[PATCH]: Making high and batch sizes of per_cpu_pagelists configurable

From: Rohit Seth
Date: Thu Dec 08 2005 - 22:10:47 EST


As recently there has been lot of traffic on the right values for
batch and high water marks for per_cpu_pagelists. This patch makes
these two variables configurable through /proc interface.

A new tunable /proc/sys/vm/percpu_pagelist_fraction is added. This
entry controls the fraction of pages at most in each zone that are
allocated for each per cpu page list. The min value for this is 8.
It means that we don't allow more than 1/8th of pages in each zone
to be allocated in any single per_cpu_pagelist.

The batch value of each per cpu pagelist is also updated as a
result.

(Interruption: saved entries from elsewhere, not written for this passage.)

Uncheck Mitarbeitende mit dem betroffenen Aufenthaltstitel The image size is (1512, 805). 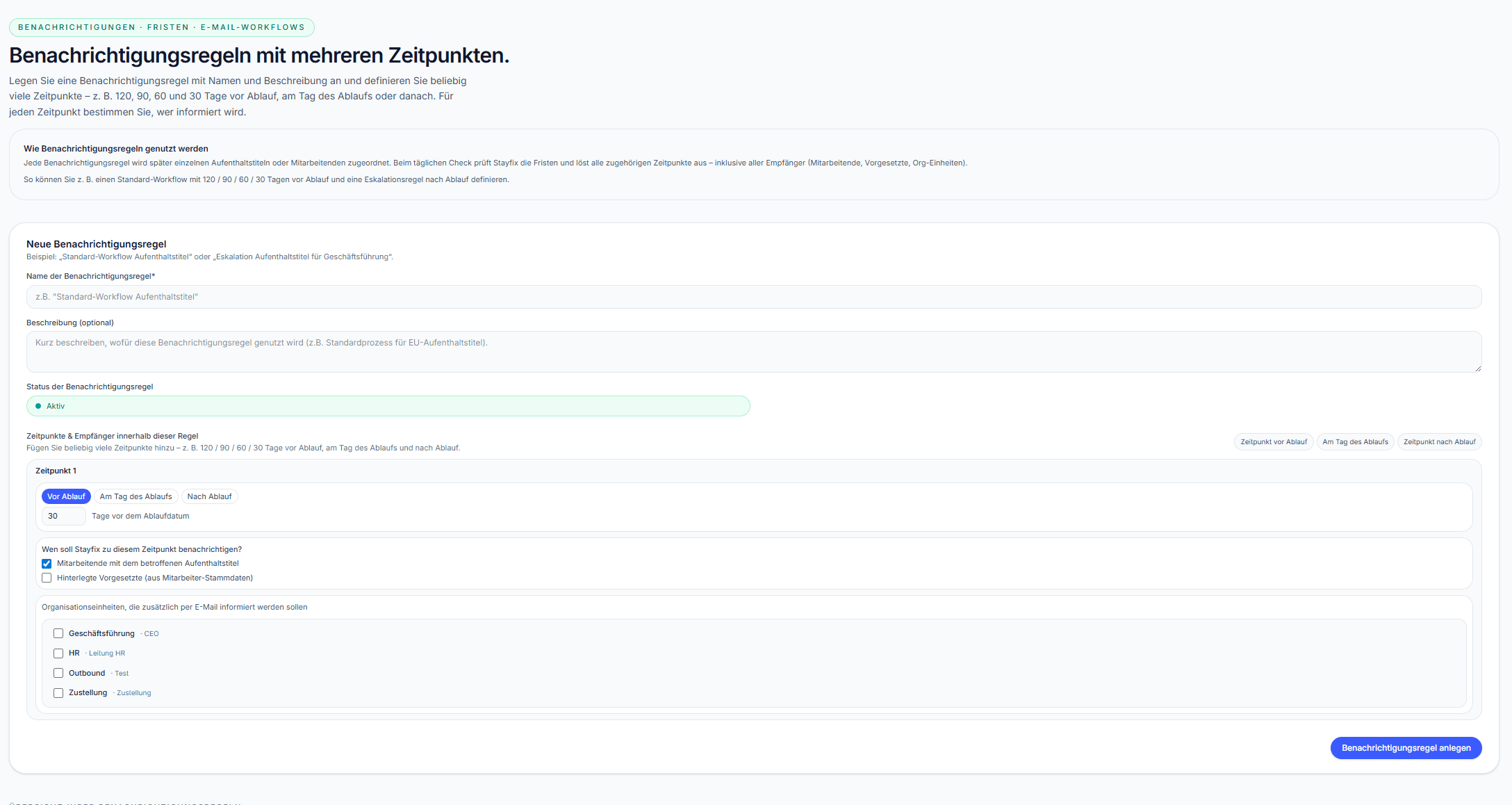[47, 564]
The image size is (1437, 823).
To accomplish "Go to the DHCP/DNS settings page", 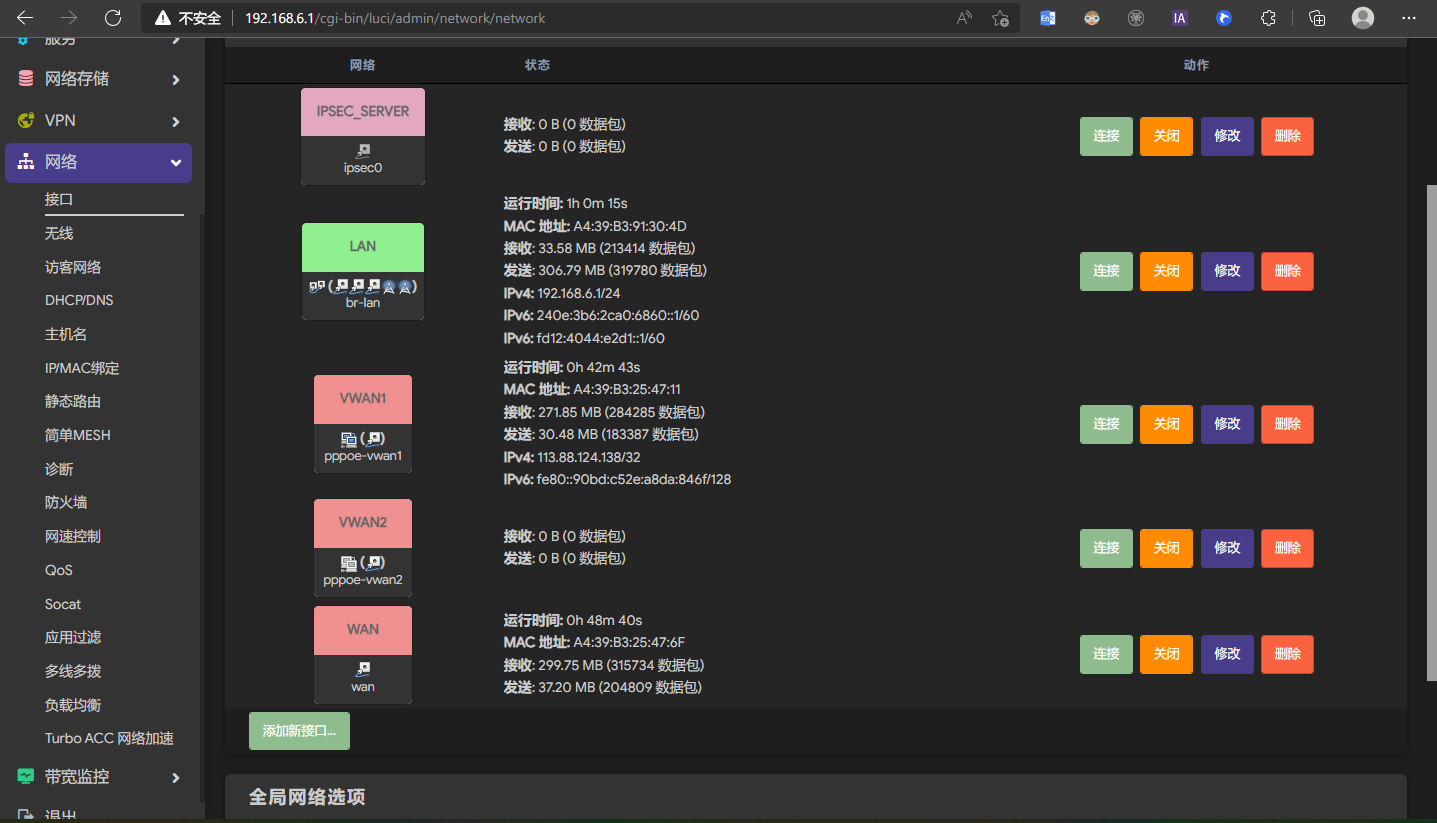I will pyautogui.click(x=80, y=300).
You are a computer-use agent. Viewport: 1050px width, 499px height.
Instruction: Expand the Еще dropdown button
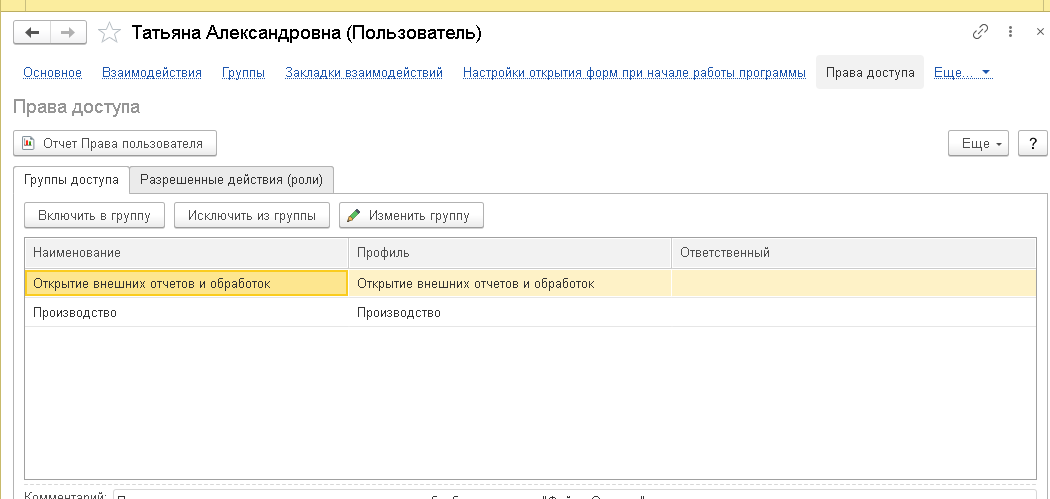pyautogui.click(x=979, y=144)
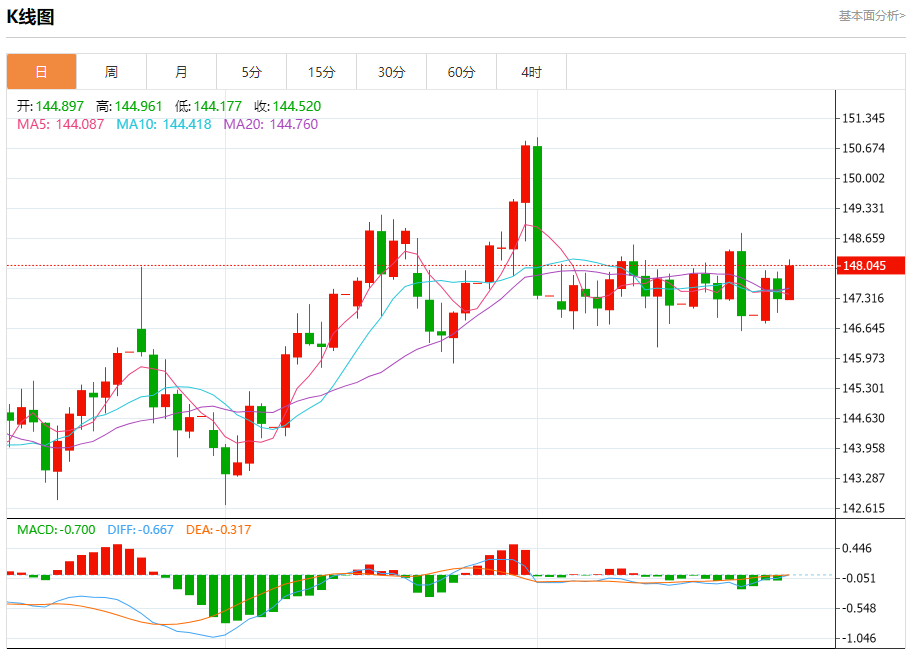This screenshot has width=911, height=649.
Task: Click the K线图 title heading
Action: 30,17
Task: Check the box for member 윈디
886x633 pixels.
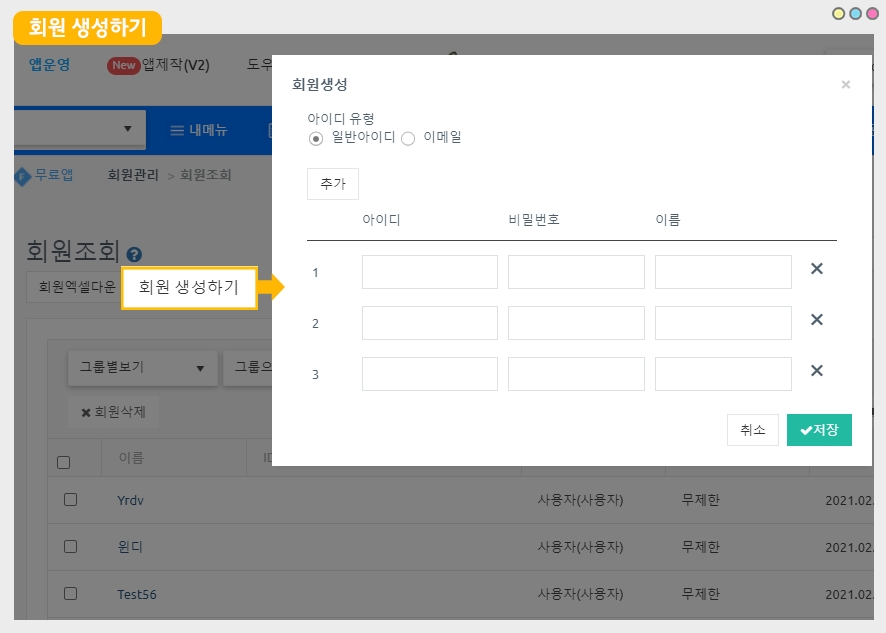Action: (70, 546)
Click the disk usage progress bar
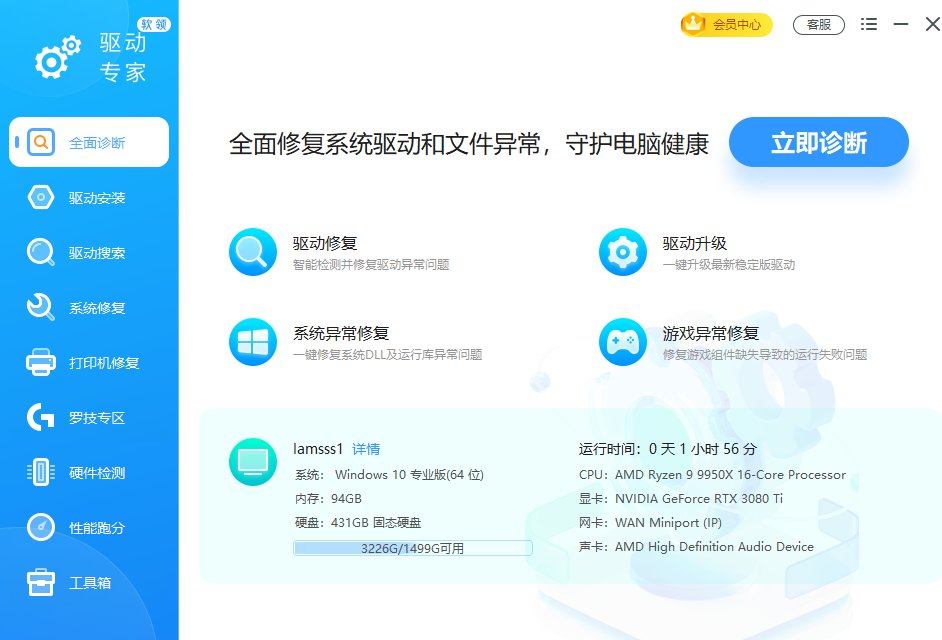The width and height of the screenshot is (942, 640). click(413, 547)
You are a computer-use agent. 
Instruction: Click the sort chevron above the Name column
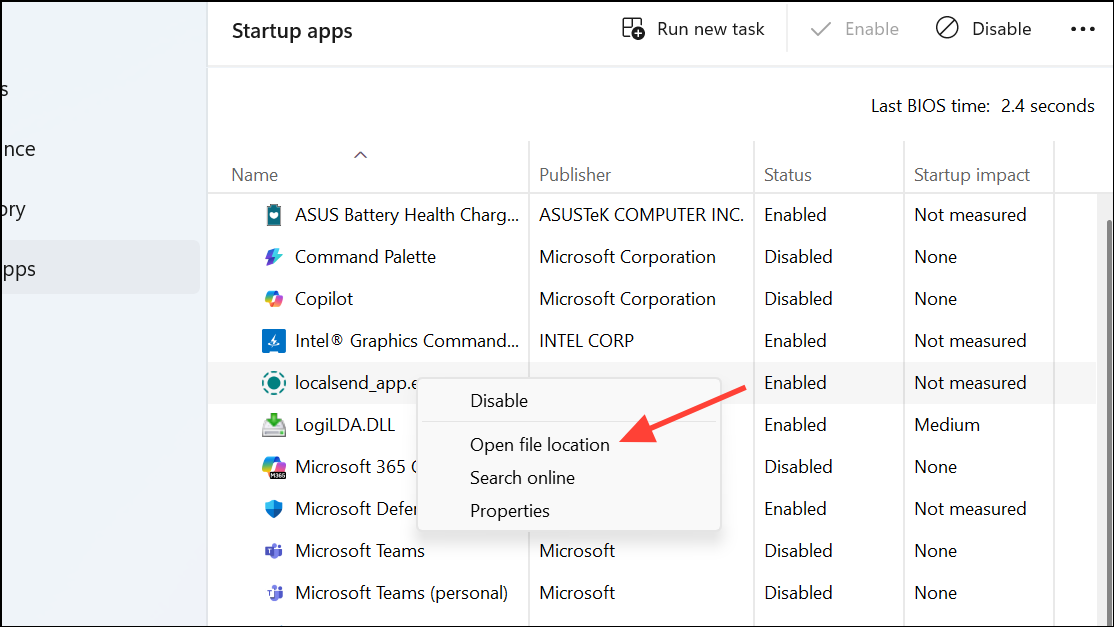(x=360, y=155)
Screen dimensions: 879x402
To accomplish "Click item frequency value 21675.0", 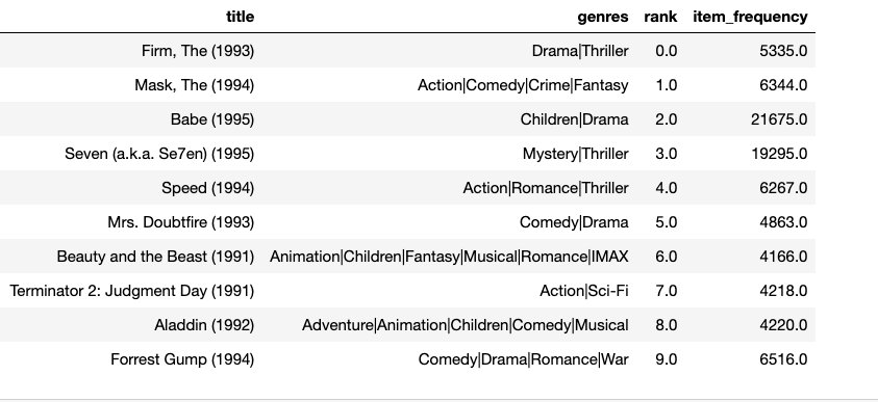I will 779,119.
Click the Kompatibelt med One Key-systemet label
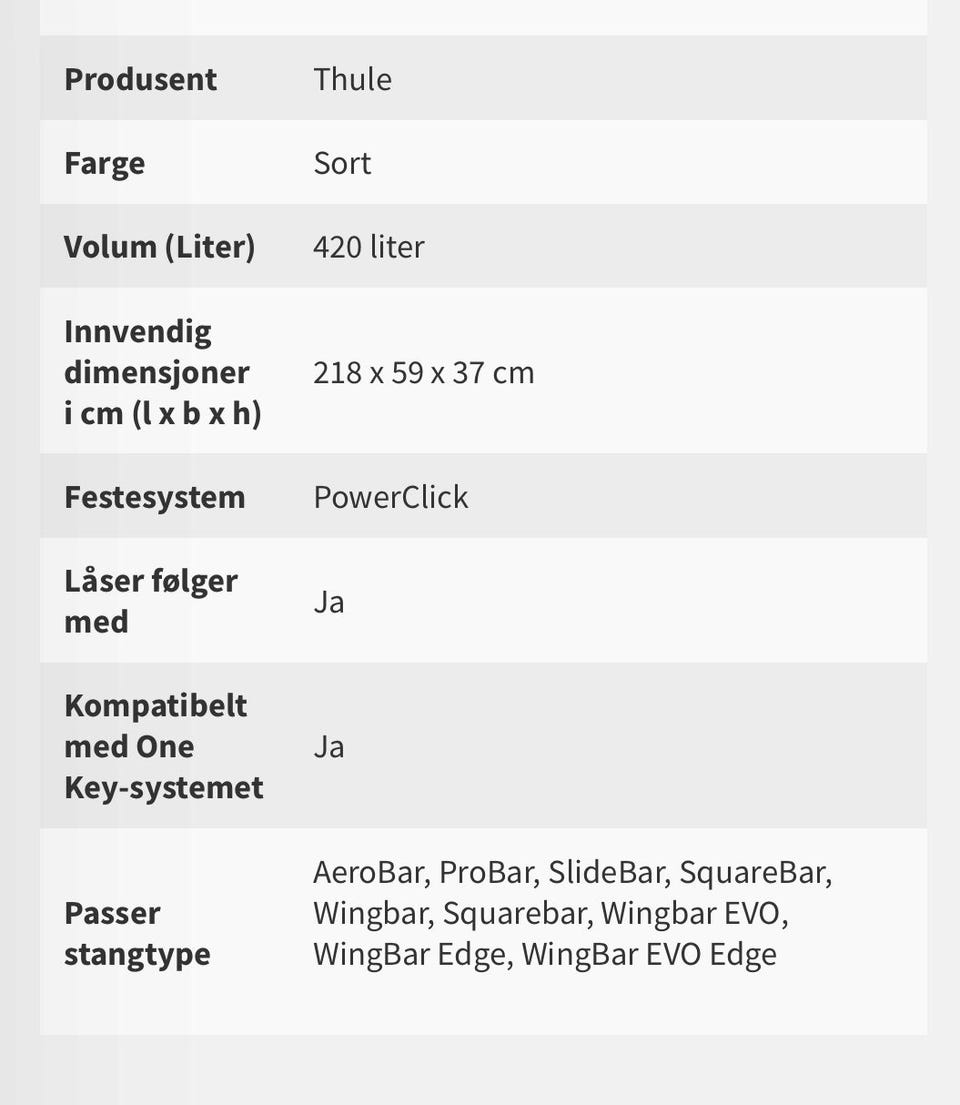Image resolution: width=960 pixels, height=1105 pixels. click(x=163, y=746)
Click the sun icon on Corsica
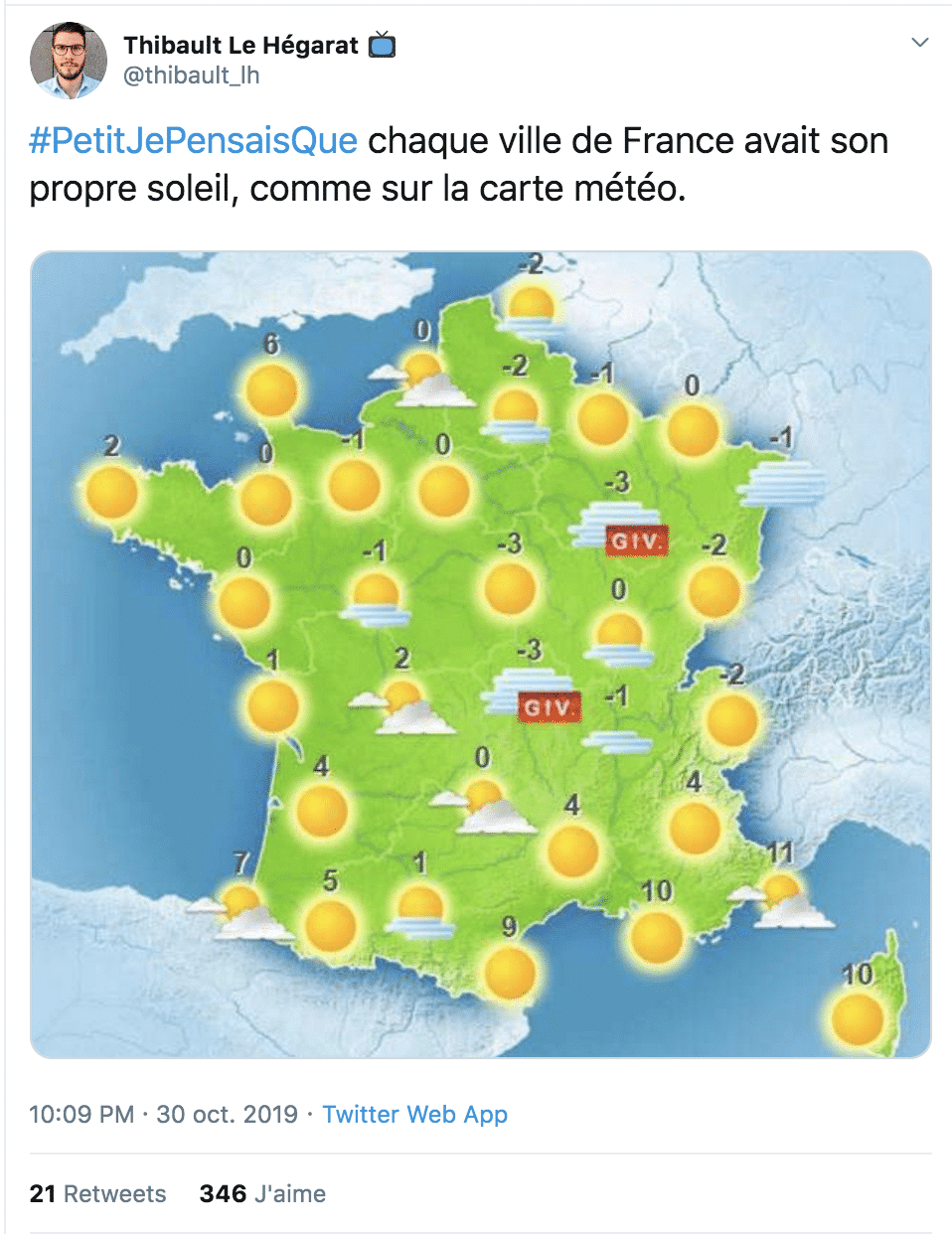 (857, 1019)
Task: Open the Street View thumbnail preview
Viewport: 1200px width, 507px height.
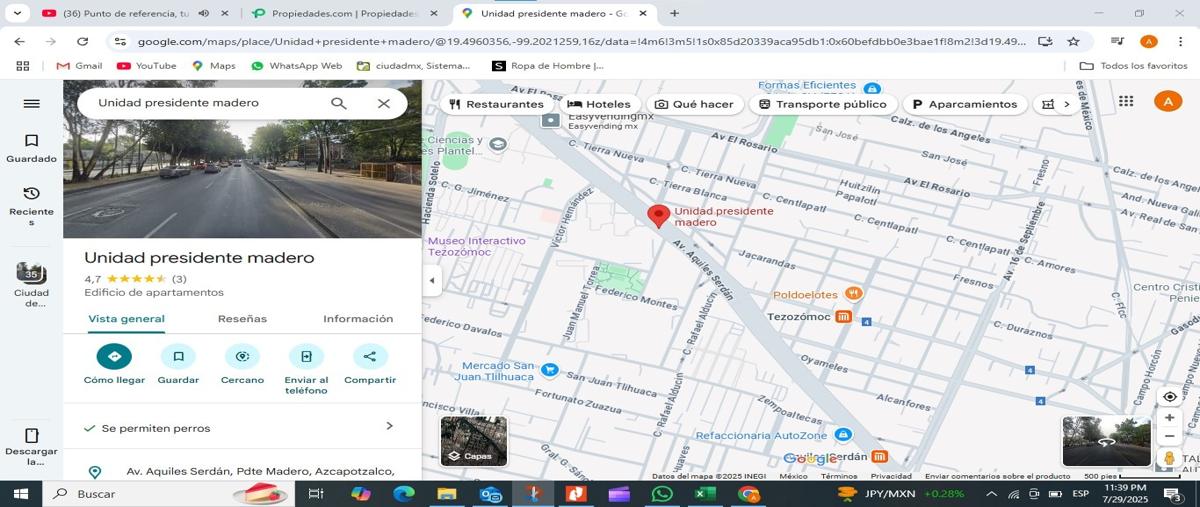Action: 1106,441
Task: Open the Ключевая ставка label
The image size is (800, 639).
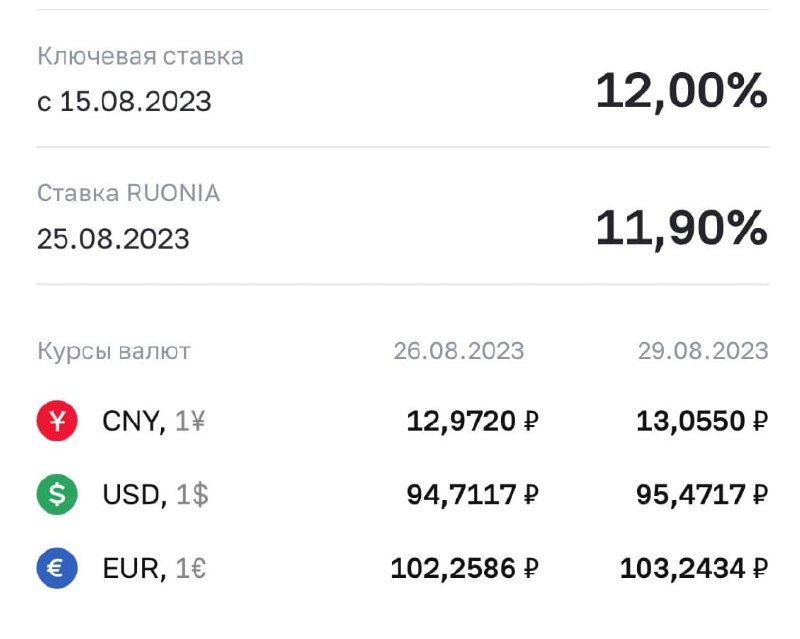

It is set to pcp->high/4. The upper limit of batch
is (PAGE_SHIFT * 8)


Thanks to Andrew for providing early feedback.

Signed-off-by: Rohit Seth <rohit.seth@xxxxxxxxx>

--- a/Documentation/sysctl/vm.txt 2005-12-08 10:44:12.000000000 -0800
+++ linux-2.6.15-rc5-mm1/Documentation/sysctl/vm.txt 2005-12-08 10:23:42.000000000 -0800
@@ -27,6 +27,7 @@
- laptop_mode
- block_dump
- swap_prefetch
+- percpu_pagelist_fraction

==============================================================

@@ -114,3 +115,22 @@
Setting it to 0 disables prefetching entirely.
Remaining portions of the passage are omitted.